In the big city, she rejected the traditional approach to dance and won a lead role as the Bloomer Girl for dance giant Agnes de Mille. Throughout “No Daughter of Mine is Going to Be a Dancer!,” readers are taken into performances and classes with some of the top choreographers of the 1940s: Charles Weidman, Hanya Holm, Michael Kidd and Alwin Nikolais. Underwood records the offstage life of dancers, particularly in a society that scorned them, in an era very different from our own.

Underwood’s reminisces are written in the piquant prose style she developed in her mature years as a dance critic in Vermont, and thirty historical dance photographs taken in performance add further documentation. A lively memoir of a spunky dancer who defied both the conventions of her trade and the expectations of her family, “No Daughter of Mine is Going to Be a Dancer!” is an insider’s history of an American dance era that until now, has remained largely unwritten. 

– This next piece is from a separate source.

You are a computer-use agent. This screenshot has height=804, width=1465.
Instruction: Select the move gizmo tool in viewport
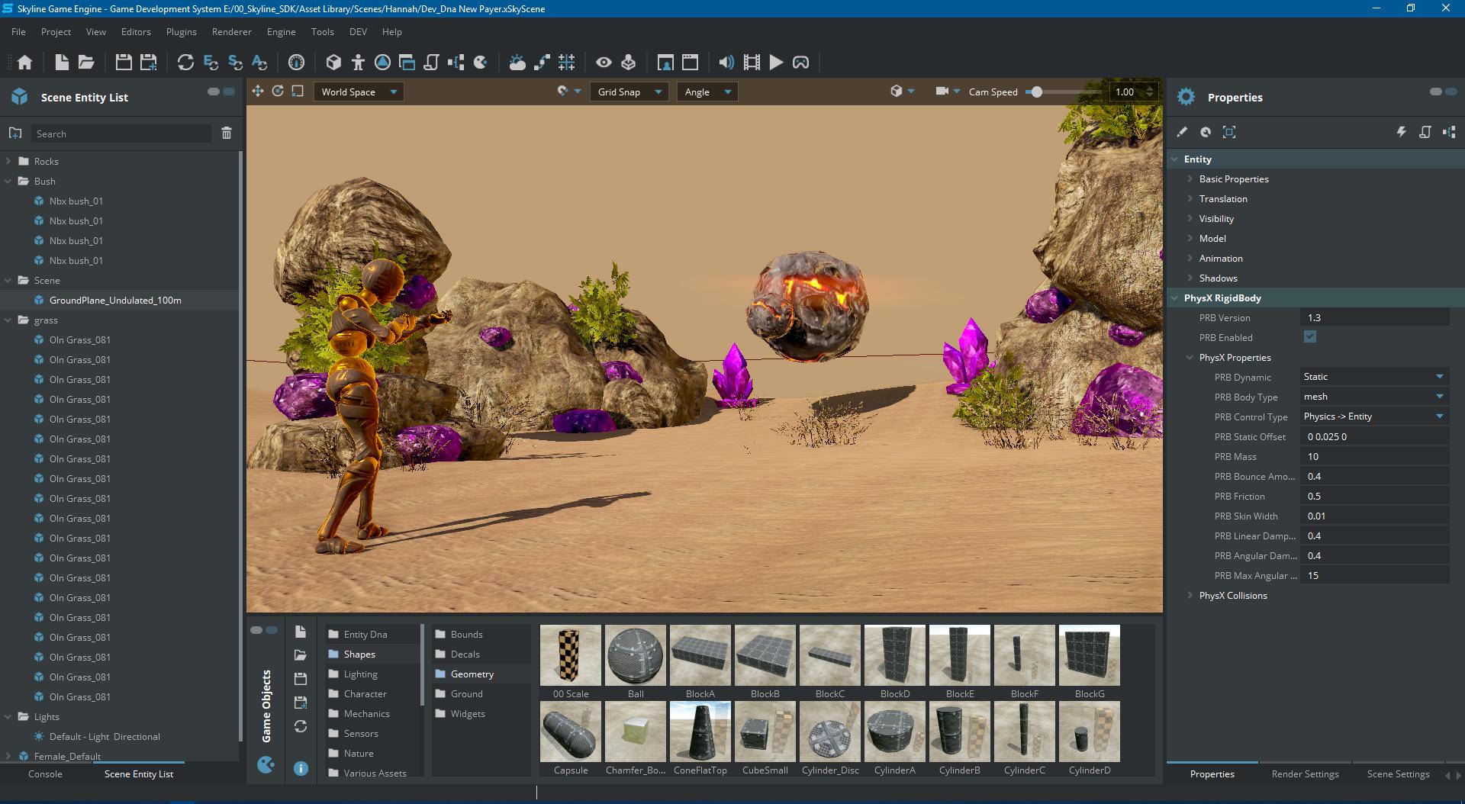pos(258,92)
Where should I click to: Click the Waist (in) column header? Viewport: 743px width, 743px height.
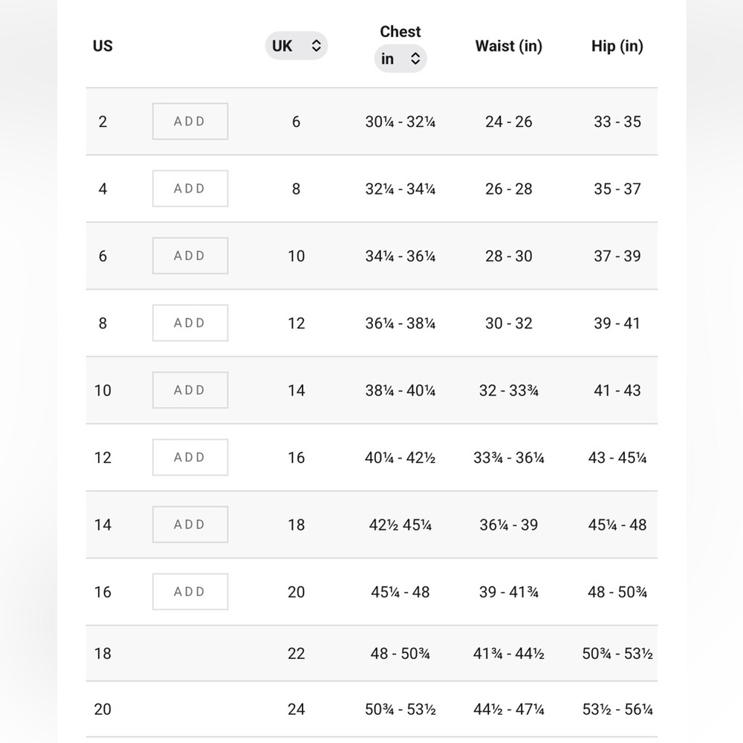tap(508, 46)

“It is a wonderful first person account of being a dancer in  the 1940s—it will complement so

many of our collections and benefit our patrons in their research,” said Jan Schmidt, curator of the Jerome Robbins Dance Collection at NYPL at New York’s Lincoln Center. 

“No Daughter of Mine is Going to Be a Dancer!: Dancing for Agnes de Mille and the Giants of Dance in the 40s Last Stop This Town” is available for sale online at Amazon.com and other channels.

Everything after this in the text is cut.